People still have questions about Palin


"I will be honored to accept your nomination for vice president of the United States," said /*Governor Sarah Palin (R) of Alaska*/.

It was a speech the country was waiting for, from the nation's first female Republican vice presidential nominee.

"She looks comfortable," said Liz Nyberg, a Republican.

Members of the South Peninsula Area Republican Coalition also watched as Sarah Palin introduced each member of her family.

"I wonder how or when she's going to get into the stuff they keep digging up," said Paul Nyberg, a Republican.

Republicans and Democrats alike have questions for the mother of five. While Palin talked about energy and drilling, there was no mention of Palin's pregnant teenage daughter.

"Maybe it's the elephant in the room and a good thing for her to address tonight," said Nyberg.

Still, part of Palin's job, was to excite the party, on the second to last day of the convention.

The purpose of a convention is to boost the polling numbers for a candidate. Barack Obama's numbers went up six points after the Democratic Convention. Analysts think he Republicans will have a hard time catching up to that number for several reasons.

"They got less time, the first day messed them up, their big names, some of their stars aren't attending," said Political Science Professor David Brady Ph.D., from Stanford University.

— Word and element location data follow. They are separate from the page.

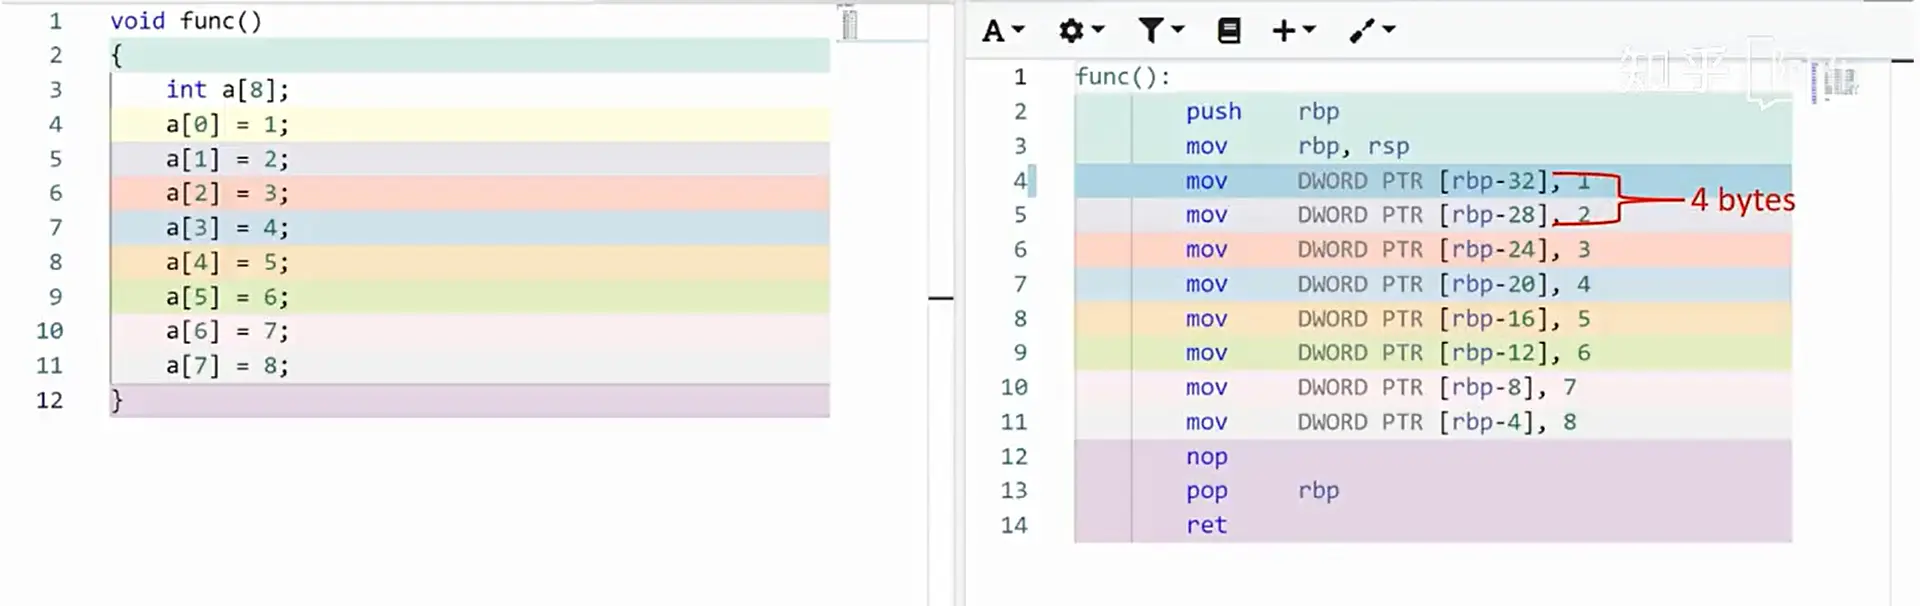1920x606 pixels.
Task: Open the filter funnel options
Action: click(1161, 31)
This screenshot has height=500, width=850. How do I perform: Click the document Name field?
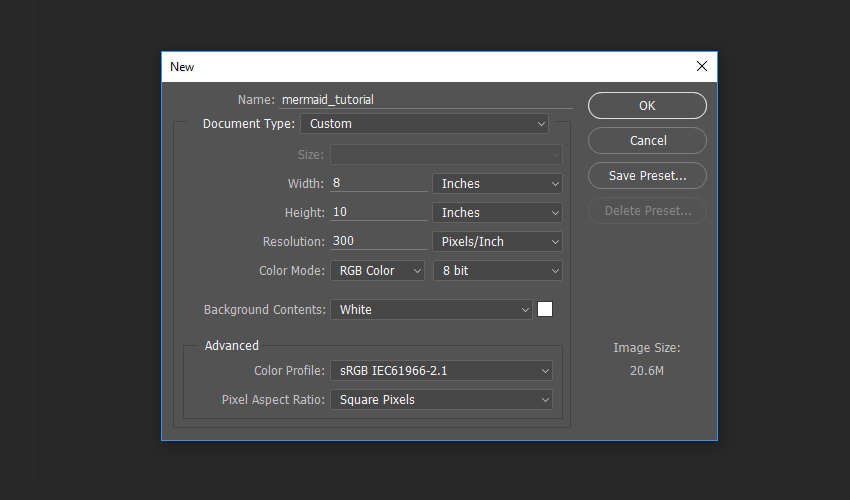(426, 100)
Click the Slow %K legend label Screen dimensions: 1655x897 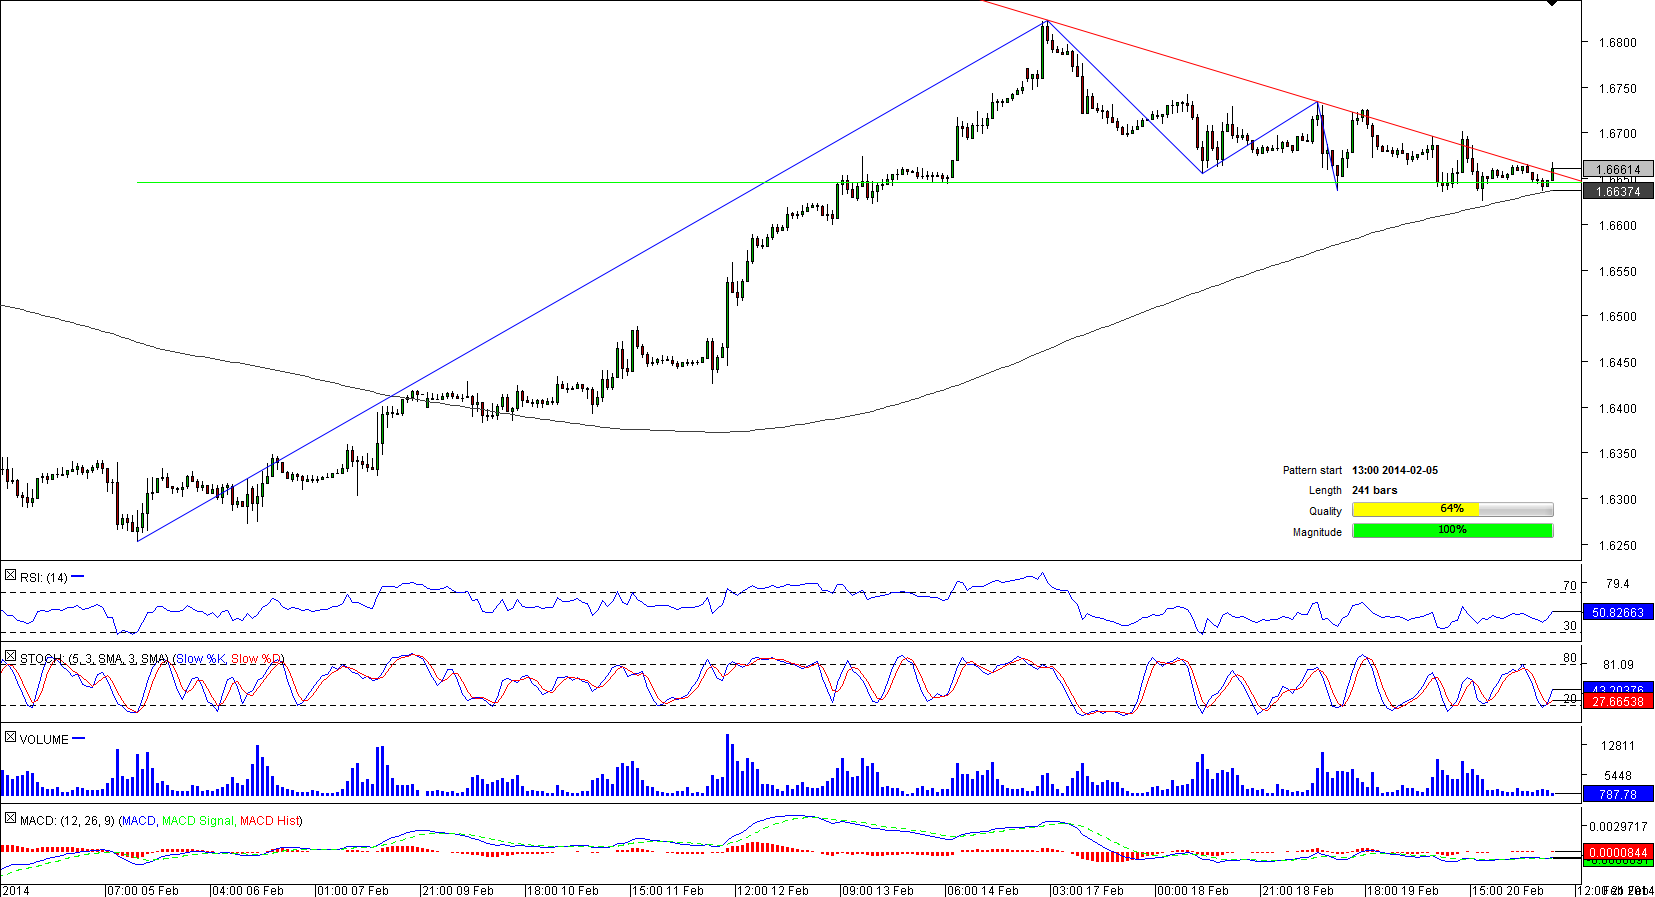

Brady thinks another convention hurdle is the controversy surrounding Governor Palin's family.

"It's private matter," said Bill Whalen, a Republican strategist and fellow at the Hoover Institution.

Whalen is sure America's curiosity about Palin's children will be quelled by November. As for Wednesday night, he says, she came through for the party.

"She gave a good speech. She showed she had substance and I thought she was pretty good in delivering it," says Whalen.